» Texto proporcionado:
########
De una economía del desperdicio a un desperdicio del planeta: por qué cambiar nuestros patrones de consumo es un deber
Editorial de Achim Steiner,
Subsecretario General de la ONU y
Cuando zos sentemos a almorzar o cenar en este Día Mundial del Medio Ambiente, es importante recordar que un tercio de todos los alimentos producidos a nivel mundial cada año —300 millones de toneladas— terminan en la basura. Este desperdicio le cuesta a la economía mundial la escandalosa cifra de un billón de dólares al año.
Casi la mitad de estos desperdicios provienen de las regiones industrializadas. Por otro lado, la comida que descartamos sigue siendo apta para el consumo humano y serviría hoy en día para alimentar a más de 800 millones de personas en el mundo.
Y esto es solo la punta del iceberg de los residuos, y un indicador de la “huella ecológica” de toda nuestra economía a nivel mundial. Nuestro sistema alimentario es responsable del 80 por ciento de la deforestación y es la principal causa de la pérdida de especies y biodiversidad.
También es responsable de más del 70 por ciento del consumo de agua dulce. La hamburguesa de carne que llega a tu plato podría requerir la desorbitada cantidad de 2.400 litros de agua para su proceso de producción. ¿Te gustaría añadir unas papas fritas? Suma otros 100 litros de agua, por no mencionar el impacto de los plaguicidas y los envases no degradables.
¡Buen provecho!
La cruda realidad es esta: nuestro consumo global rebasa ya una vez y media la capacidad de regeneración de la Tierra. De continuar las tendencias actuales de población y consumo, la humanidad necesitará el equivalente a dos planetas Tierra para mantenerse en 2030.
Se calcula que para mediados de siglo la población mundial habrá alcanzado los 9 mil millones. La demanda impuesta sobre estos recursos sobreexplotados no hará sino agravarse, exacerbada a la vez por el aumento de la contaminación, los conflictos por el acceso a los recursos, y los efectos del rápido calentamiento de la atmósfera provocado por las emisiones de gases de efecto invernadero, todo lo cual podría reducir de manera sustancial el PIB mundial. Diariamente, recibimos noticias sobre los niveles record de sequías, inundaciones, contaminación atmosférica asfixiante y especies en peligro de extinción.
Mientras muchos sueñan con la colonización de otros planetas, no podemos evadir el hecho de que en esta Tierra, el escenario actual o el “business as usual” no podrá mantener los estilos de vida del siglo 21, y mucho menos sacar unos mil millones de personas de la pobreza absoluta y dar cabida unos 1.000 o 3.000 millones de consumidores de clase media.
########
» Material proporcionado:
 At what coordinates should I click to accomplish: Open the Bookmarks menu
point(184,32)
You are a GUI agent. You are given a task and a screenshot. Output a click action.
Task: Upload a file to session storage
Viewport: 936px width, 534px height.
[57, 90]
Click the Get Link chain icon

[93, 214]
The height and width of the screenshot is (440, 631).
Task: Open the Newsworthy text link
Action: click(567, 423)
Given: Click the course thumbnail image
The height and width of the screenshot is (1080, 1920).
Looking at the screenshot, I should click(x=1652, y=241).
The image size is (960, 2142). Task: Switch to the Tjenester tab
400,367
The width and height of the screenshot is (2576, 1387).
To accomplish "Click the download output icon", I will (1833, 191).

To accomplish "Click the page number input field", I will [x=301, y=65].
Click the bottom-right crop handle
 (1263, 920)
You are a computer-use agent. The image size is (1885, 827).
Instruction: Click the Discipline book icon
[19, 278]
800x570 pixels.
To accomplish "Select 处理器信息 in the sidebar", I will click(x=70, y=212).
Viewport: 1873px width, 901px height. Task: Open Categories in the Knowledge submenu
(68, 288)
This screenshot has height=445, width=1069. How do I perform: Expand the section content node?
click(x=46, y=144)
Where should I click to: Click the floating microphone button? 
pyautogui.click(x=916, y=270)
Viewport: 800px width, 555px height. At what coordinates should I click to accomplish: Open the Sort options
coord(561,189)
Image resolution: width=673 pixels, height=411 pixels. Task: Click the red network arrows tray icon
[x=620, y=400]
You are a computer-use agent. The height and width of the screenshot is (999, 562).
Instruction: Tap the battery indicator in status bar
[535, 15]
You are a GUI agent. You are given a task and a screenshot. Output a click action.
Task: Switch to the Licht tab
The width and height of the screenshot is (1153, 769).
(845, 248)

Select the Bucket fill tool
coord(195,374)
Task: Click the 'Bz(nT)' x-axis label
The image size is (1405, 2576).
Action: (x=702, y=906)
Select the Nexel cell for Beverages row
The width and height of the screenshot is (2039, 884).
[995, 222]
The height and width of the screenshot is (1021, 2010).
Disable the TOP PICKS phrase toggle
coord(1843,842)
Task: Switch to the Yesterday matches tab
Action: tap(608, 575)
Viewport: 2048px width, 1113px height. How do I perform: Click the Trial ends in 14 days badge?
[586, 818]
########
» Tareas asignadas:
**1)** Transcribe del editorial sobre el desperdicio y el consumo el fragmento que empieza con las palabras "Se calcula que" y termina con "peligro de extinción.".
**2)** Cambia "Viewport" por "Ventana gráfica" en las filas que van desde la línea que contiene "Click the bottom-right crop handle" hasta el final, ambas incluidas, y entrega solo esas líneas sin modificar nada más.

» Respuestas:
**1)**
Se calcula que para mediados de siglo la población mundial habrá alcanzado los 9 mil millones. La demanda impuesta sobre estos recursos sobreexplotados no hará sino agravarse, exacerbada a la vez por el aumento de la contaminación, los conflictos por el acceso a los recursos, y los efectos del rápido calentamiento de la atmósfera provocado por las emisiones de gases de efecto invernadero, todo lo cual podría reducir de manera sustancial el PIB mundial. Diariamente, recibimos noticias sobre los niveles record de sequías, inundaciones, contaminación atmosférica asfixiante y especies en peligro de extinción.

**2)**
Click the bottom-right crop handle
 (1263, 920)
You are a computer-use agent. The image size is (1885, 827).
Instruction: Click the Discipline book icon
[19, 278]
800x570 pixels.
To accomplish "Select 处理器信息 in the sidebar", I will click(x=70, y=212).
Ventana gráfica: 1873px width, 901px height. Task: Open Categories in the Knowledge submenu
(68, 288)
This screenshot has height=445, width=1069. How do I perform: Expand the section content node?
click(x=46, y=144)
Where should I click to: Click the floating microphone button? 
pyautogui.click(x=916, y=270)
Ventana gráfica: 800px width, 555px height. At what coordinates should I click to accomplish: Open the Sort options
coord(561,189)
Image resolution: width=673 pixels, height=411 pixels. Task: Click the red network arrows tray icon
[x=620, y=400]
You are a computer-use agent. The height and width of the screenshot is (999, 562).
Instruction: Tap the battery indicator in status bar
[535, 15]
You are a GUI agent. You are given a task and a screenshot. Output a click action.
Task: Switch to the Licht tab
The width and height of the screenshot is (1153, 769).
(845, 248)

Select the Bucket fill tool
coord(195,374)
Task: Click the 'Bz(nT)' x-axis label
The image size is (1405, 2576).
Action: (x=702, y=906)
Select the Nexel cell for Beverages row
The width and height of the screenshot is (2039, 884).
[995, 222]
The height and width of the screenshot is (1021, 2010).
Disable the TOP PICKS phrase toggle
coord(1843,842)
Task: Switch to the Yesterday matches tab
Action: tap(608, 575)
Ventana gráfica: 2048px width, 1113px height. How do I perform: Click the Trial ends in 14 days badge?
[586, 818]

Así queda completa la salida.